--- Start ---

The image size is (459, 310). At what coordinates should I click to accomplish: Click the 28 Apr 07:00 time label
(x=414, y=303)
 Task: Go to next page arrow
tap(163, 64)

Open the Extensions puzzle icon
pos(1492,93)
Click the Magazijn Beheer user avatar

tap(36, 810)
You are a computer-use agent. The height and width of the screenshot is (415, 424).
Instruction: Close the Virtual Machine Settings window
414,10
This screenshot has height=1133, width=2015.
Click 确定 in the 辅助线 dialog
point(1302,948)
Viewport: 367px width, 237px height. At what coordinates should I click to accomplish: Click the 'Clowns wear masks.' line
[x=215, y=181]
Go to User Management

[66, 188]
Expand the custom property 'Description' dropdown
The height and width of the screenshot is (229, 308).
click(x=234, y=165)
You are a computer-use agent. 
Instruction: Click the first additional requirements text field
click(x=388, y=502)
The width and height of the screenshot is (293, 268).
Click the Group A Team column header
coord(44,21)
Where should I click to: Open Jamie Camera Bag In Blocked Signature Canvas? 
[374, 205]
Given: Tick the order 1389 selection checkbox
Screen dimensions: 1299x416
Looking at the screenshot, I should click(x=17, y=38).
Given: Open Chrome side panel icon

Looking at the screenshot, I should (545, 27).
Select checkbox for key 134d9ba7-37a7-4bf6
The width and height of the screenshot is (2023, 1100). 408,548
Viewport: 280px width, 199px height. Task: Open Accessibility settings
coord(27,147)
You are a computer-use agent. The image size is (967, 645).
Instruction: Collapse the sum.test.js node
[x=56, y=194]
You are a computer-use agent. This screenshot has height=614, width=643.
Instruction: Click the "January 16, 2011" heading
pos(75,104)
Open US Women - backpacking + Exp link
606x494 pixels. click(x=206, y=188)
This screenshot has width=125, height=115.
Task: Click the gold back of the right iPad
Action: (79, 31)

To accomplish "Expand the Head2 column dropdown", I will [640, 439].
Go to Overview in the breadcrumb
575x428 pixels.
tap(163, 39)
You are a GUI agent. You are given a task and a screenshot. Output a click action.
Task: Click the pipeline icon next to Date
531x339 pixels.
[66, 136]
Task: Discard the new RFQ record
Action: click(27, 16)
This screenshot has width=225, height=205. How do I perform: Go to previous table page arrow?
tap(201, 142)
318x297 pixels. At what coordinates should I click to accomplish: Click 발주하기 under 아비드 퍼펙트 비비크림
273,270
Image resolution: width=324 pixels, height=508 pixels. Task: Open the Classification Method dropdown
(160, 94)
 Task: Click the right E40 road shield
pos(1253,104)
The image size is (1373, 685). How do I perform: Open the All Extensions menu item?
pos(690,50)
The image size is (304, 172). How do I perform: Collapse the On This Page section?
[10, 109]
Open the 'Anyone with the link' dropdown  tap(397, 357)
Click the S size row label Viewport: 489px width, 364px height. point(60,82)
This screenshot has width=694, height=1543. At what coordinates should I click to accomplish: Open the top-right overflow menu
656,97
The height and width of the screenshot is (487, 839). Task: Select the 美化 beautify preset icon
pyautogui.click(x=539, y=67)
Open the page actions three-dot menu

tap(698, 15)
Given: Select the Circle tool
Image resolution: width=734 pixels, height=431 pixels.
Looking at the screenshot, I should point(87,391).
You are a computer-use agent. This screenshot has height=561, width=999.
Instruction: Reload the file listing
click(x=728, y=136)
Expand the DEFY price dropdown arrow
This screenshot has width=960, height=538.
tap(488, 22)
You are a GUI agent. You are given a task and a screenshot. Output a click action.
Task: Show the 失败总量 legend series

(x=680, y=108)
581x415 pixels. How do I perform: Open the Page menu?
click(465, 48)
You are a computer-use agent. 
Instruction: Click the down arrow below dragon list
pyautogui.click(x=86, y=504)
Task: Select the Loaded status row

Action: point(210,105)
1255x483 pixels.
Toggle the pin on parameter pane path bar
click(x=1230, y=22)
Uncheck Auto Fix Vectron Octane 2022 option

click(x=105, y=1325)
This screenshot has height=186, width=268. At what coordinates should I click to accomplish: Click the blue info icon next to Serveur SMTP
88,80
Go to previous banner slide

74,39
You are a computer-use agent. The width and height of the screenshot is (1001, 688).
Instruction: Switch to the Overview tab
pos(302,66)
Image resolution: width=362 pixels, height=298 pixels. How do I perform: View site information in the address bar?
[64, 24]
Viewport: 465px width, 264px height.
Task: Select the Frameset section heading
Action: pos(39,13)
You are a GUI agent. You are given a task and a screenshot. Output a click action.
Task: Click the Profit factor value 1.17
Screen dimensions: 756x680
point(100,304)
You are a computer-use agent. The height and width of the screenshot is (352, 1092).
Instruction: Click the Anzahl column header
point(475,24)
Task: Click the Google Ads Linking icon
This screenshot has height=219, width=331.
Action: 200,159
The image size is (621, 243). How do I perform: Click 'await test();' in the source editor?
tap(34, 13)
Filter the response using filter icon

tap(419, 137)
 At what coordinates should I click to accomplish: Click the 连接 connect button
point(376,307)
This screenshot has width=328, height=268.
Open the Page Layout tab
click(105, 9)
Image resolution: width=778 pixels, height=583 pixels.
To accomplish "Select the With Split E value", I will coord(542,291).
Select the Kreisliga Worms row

--- End ---

**Stated task:** Write out all the rows above again, substituting "screen assistant" for every "computer-use agent" and leaving everything else as it is.

**Task output:**
The image size is (459, 310). At what coordinates should I click to accomplish: Click the 28 Apr 07:00 time label
(x=414, y=303)
 Task: Go to next page arrow
tap(163, 64)

Open the Extensions puzzle icon
pos(1492,93)
Click the Magazijn Beheer user avatar

tap(36, 810)
You are a screen assistant. The height and width of the screenshot is (415, 424).
Instruction: Close the Virtual Machine Settings window
414,10
This screenshot has height=1133, width=2015.
Click 确定 in the 辅助线 dialog
point(1302,948)
Viewport: 367px width, 237px height. At what coordinates should I click to accomplish: Click the 'Clowns wear masks.' line
[x=215, y=181]
Go to User Management

[66, 188]
Expand the custom property 'Description' dropdown
The height and width of the screenshot is (229, 308).
click(x=234, y=165)
You are a screen assistant. 
Instruction: Click the first additional requirements text field
click(x=388, y=502)
The width and height of the screenshot is (293, 268).
Click the Group A Team column header
coord(44,21)
Where should I click to: Open Jamie Camera Bag In Blocked Signature Canvas? 
[374, 205]
Given: Tick the order 1389 selection checkbox
Screen dimensions: 1299x416
Looking at the screenshot, I should click(x=17, y=38).
Given: Open Chrome side panel icon

Looking at the screenshot, I should (545, 27).
Select checkbox for key 134d9ba7-37a7-4bf6
The width and height of the screenshot is (2023, 1100). 408,548
Viewport: 280px width, 199px height. Task: Open Accessibility settings
coord(27,147)
You are a screen assistant. The image size is (967, 645).
Instruction: Collapse the sum.test.js node
[x=56, y=194]
You are a screen assistant. This screenshot has height=614, width=643.
Instruction: Click the "January 16, 2011" heading
pos(75,104)
Open US Women - backpacking + Exp link
606x494 pixels. click(x=206, y=188)
This screenshot has width=125, height=115.
Task: Click the gold back of the right iPad
Action: (79, 31)

To accomplish "Expand the Head2 column dropdown", I will [640, 439].
Go to Overview in the breadcrumb
575x428 pixels.
tap(163, 39)
You are a GUI agent. You are given a task and a screenshot. Output a click action.
Task: Click the pipeline icon next to Date
531x339 pixels.
[66, 136]
Task: Discard the new RFQ record
Action: click(27, 16)
This screenshot has width=225, height=205. How do I perform: Go to previous table page arrow?
tap(201, 142)
318x297 pixels. At what coordinates should I click to accomplish: Click 발주하기 under 아비드 퍼펙트 비비크림
273,270
Image resolution: width=324 pixels, height=508 pixels. Task: Open the Classification Method dropdown
(160, 94)
 Task: Click the right E40 road shield
pos(1253,104)
The image size is (1373, 685). How do I perform: Open the All Extensions menu item?
pos(690,50)
The image size is (304, 172). How do I perform: Collapse the On This Page section?
[10, 109]
Open the 'Anyone with the link' dropdown  tap(397, 357)
Click the S size row label Viewport: 489px width, 364px height. point(60,82)
This screenshot has width=694, height=1543. At what coordinates should I click to accomplish: Open the top-right overflow menu
656,97
The height and width of the screenshot is (487, 839). Task: Select the 美化 beautify preset icon
pyautogui.click(x=539, y=67)
Open the page actions three-dot menu

tap(698, 15)
Given: Select the Circle tool
Image resolution: width=734 pixels, height=431 pixels.
Looking at the screenshot, I should point(87,391).
You are a screen assistant. This screenshot has height=561, width=999.
Instruction: Reload the file listing
click(x=728, y=136)
Expand the DEFY price dropdown arrow
This screenshot has width=960, height=538.
tap(488, 22)
You are a GUI agent. You are given a task and a screenshot. Output a click action.
Task: Show the 失败总量 legend series

(x=680, y=108)
581x415 pixels. How do I perform: Open the Page menu?
click(465, 48)
You are a screen assistant. 
Instruction: Click the down arrow below dragon list
pyautogui.click(x=86, y=504)
Task: Select the Loaded status row

Action: point(210,105)
1255x483 pixels.
Toggle the pin on parameter pane path bar
click(x=1230, y=22)
Uncheck Auto Fix Vectron Octane 2022 option

click(x=105, y=1325)
This screenshot has height=186, width=268. At what coordinates should I click to accomplish: Click the blue info icon next to Serveur SMTP
88,80
Go to previous banner slide

74,39
You are a screen assistant. The width and height of the screenshot is (1001, 688).
Instruction: Switch to the Overview tab
pos(302,66)
Image resolution: width=362 pixels, height=298 pixels. How do I perform: View site information in the address bar?
[64, 24]
Viewport: 465px width, 264px height.
Task: Select the Frameset section heading
Action: pos(39,13)
You are a GUI agent. You are given a task and a screenshot. Output a click action.
Task: Click the Profit factor value 1.17
Screen dimensions: 756x680
point(100,304)
You are a screen assistant. The height and width of the screenshot is (352, 1092).
Instruction: Click the Anzahl column header
point(475,24)
Task: Click the Google Ads Linking icon
This screenshot has height=219, width=331.
Action: 200,159
The image size is (621, 243). How do I perform: Click 'await test();' in the source editor?
tap(34, 13)
Filter the response using filter icon

tap(419, 137)
 At what coordinates should I click to accomplish: Click the 连接 connect button
point(376,307)
This screenshot has width=328, height=268.
Open the Page Layout tab
click(105, 9)
Image resolution: width=778 pixels, height=583 pixels.
To accomplish "Select the With Split E value", I will coord(542,291).
Select the Kreisliga Worms row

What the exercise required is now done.